The paper, which was published in the New England Journal of Medicine on Wednesday, also demonstrated there is likely a strong protective benefit against infection, a crucial element in breaking onward transmission.
“The fact that the vaccines worked so well in the real world… really does suggest that if the nations of the world can find the will, we now have the means to end Covid-19 forever,” said Ben Neuman, a virologist from Texas A&M University who was not involved in the research.
The experiment was carried out between Dec 20, 2020 and Feb 1, 2021 – a period when a newer variant first identified in Britain was rampant in Israel, making the vaccine’s performance all the more impressive.
Around 1.2 million people were divided into equal groups of vaccinated and unvaccinated.
Each vaccinated participant was matched to an unvaccinated “control” person of similar age, sex, geographic, medical and other characteristics.
Lead author Noam Barda, head of epidemiology and research at the Clalit Research Institute, told AFP the matching process was highly robust.
An elderly Ultra-Orthodox Jewish man from a particular neighbourhood with a particular set of comorbidities and flu vaccination history would be matched for another person fitting that precise profile, for example.
The researchers then recorded outcomes at days 14-20 after the first of the two doses and day seven or more after the second.
The efficacy against symptomatic infections was 57% between 14-20 days after the first dose, but rose to 94% seven days after the second dose – very close to the 95% achieved during Phase 3 clinical trials.
People who received second doses were also highly protected against hospitalisation and death – though the precise numbers here are less significant and had a wider statistical range because of the relatively lower number of cases.
The study also found people who received their second dose had a 92% lower chance of getting any form of infection at all compared to those who were unvaccinated.

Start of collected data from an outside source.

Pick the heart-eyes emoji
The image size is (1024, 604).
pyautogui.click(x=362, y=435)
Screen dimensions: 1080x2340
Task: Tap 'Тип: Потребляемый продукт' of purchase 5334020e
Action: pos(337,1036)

While this finding was considered encouraging, the researchers and outside experts said it needs more confirming evidence.
That’s because the participants weren’t being systematically tested at regular intervals; rather, they were getting a test when they wanted one.

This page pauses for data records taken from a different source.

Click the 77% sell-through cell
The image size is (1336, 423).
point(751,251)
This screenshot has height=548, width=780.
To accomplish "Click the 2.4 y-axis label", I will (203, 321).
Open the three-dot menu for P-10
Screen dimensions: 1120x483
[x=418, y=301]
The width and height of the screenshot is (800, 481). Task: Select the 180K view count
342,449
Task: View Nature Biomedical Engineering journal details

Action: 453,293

The authors attempted to correct this with statistical methods but the result is still likely imperfect.
“Unless you are testing everyone all the time, this will miss some infections,” said Natalie Dean, a biostatistician at the University of Florida.
She added she was certain there was a strong protective benefit, but “nailing down this number more precisely will require specialised study designs with frequent testing”.